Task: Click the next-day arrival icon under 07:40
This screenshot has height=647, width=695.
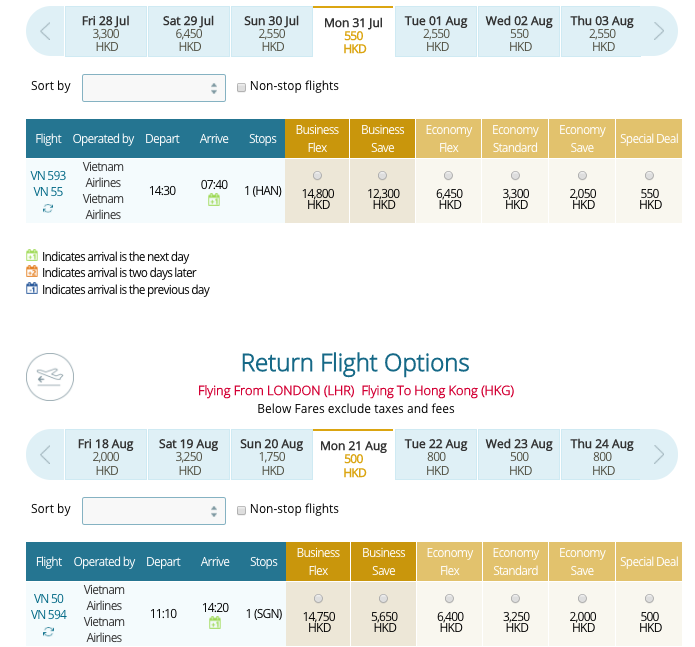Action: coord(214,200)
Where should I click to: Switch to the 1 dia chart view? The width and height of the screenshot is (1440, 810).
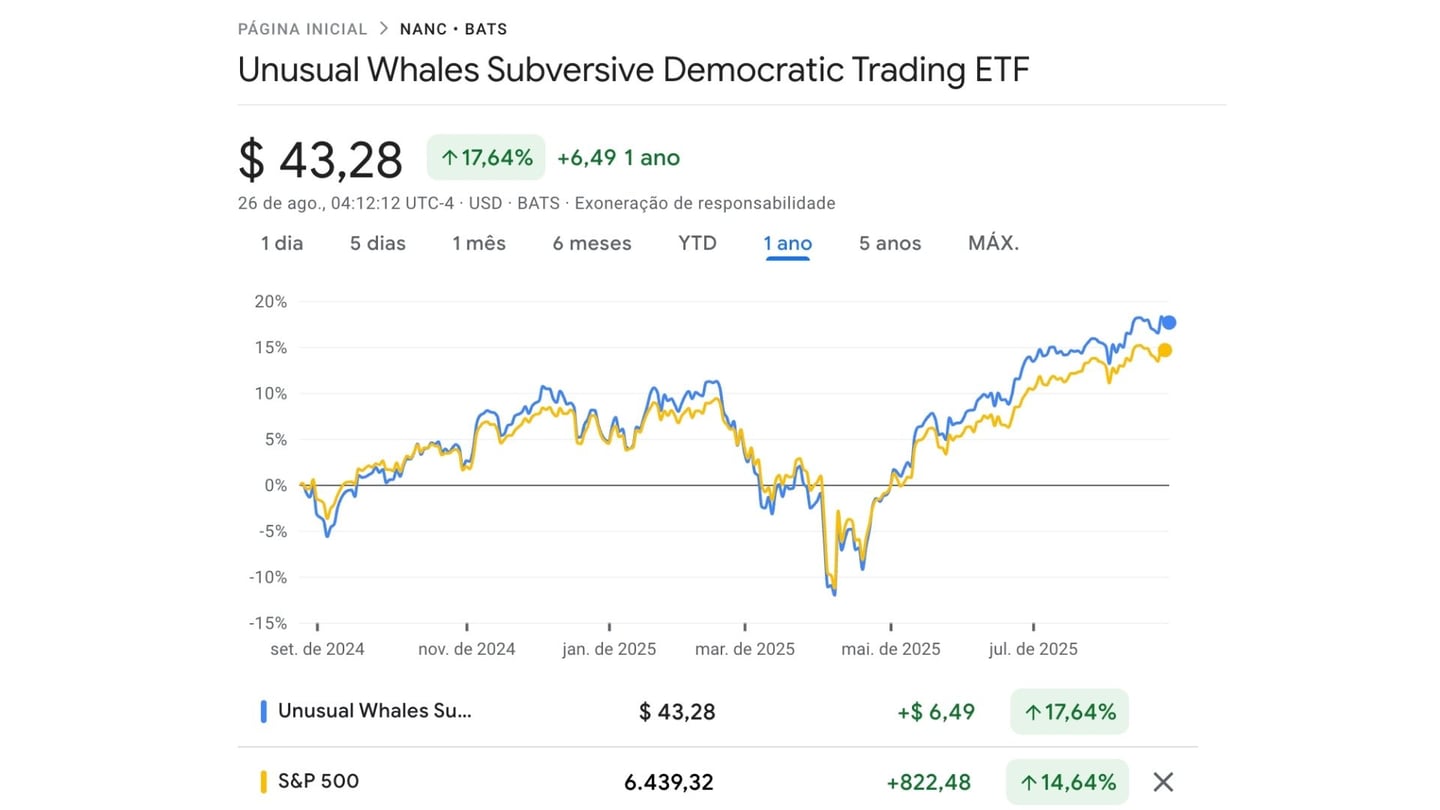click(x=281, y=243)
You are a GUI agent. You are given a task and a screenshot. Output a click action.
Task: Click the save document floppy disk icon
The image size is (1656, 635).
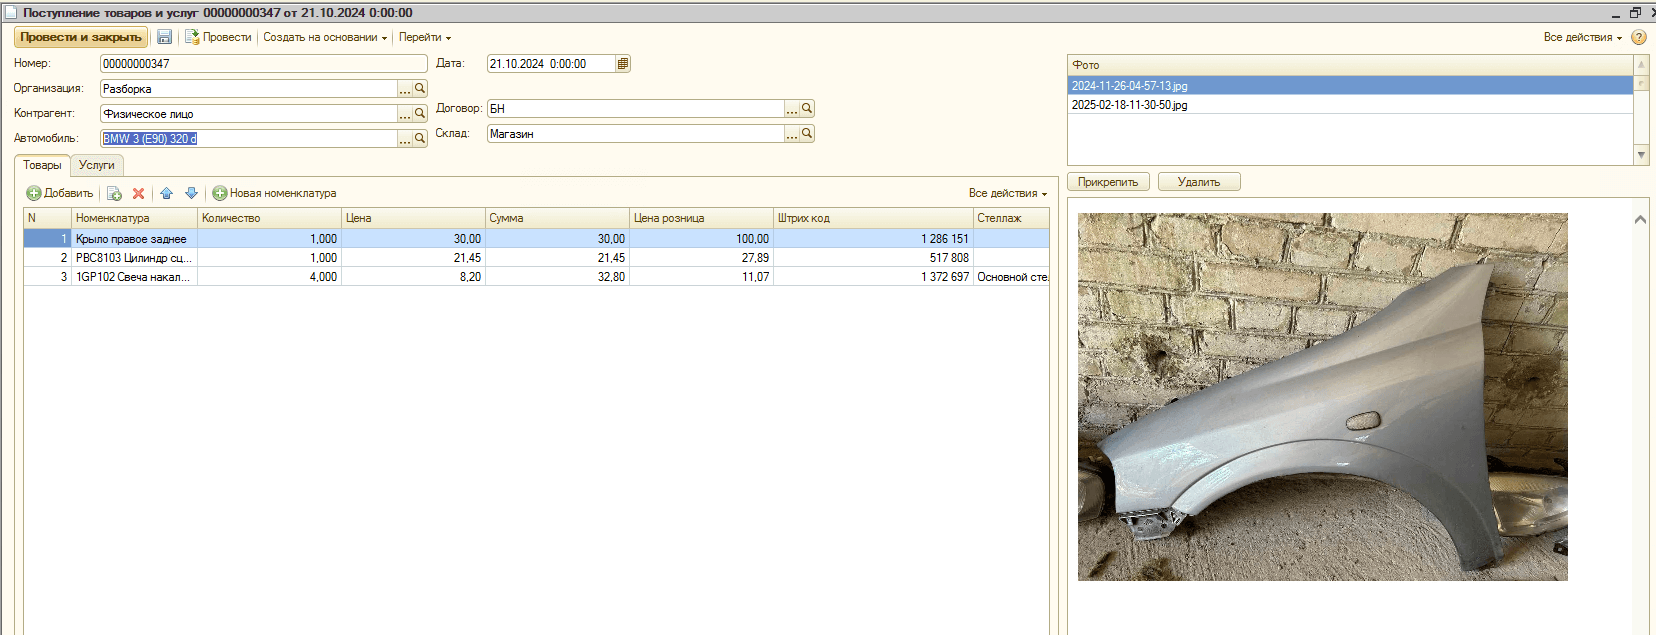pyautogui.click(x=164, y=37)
------------
Verbatim output of the entries is required, with each image left out.

Task: Click the next-day arrival icon under 07:40
This screenshot has height=647, width=695.
Action: coord(214,200)
Where should I click to: Switch to the 1 dia chart view? The width and height of the screenshot is (1440, 810).
click(x=281, y=243)
You are a GUI agent. You are given a task and a screenshot. Output a click action.
Task: Click the save document floppy disk icon
The image size is (1656, 635).
pyautogui.click(x=164, y=37)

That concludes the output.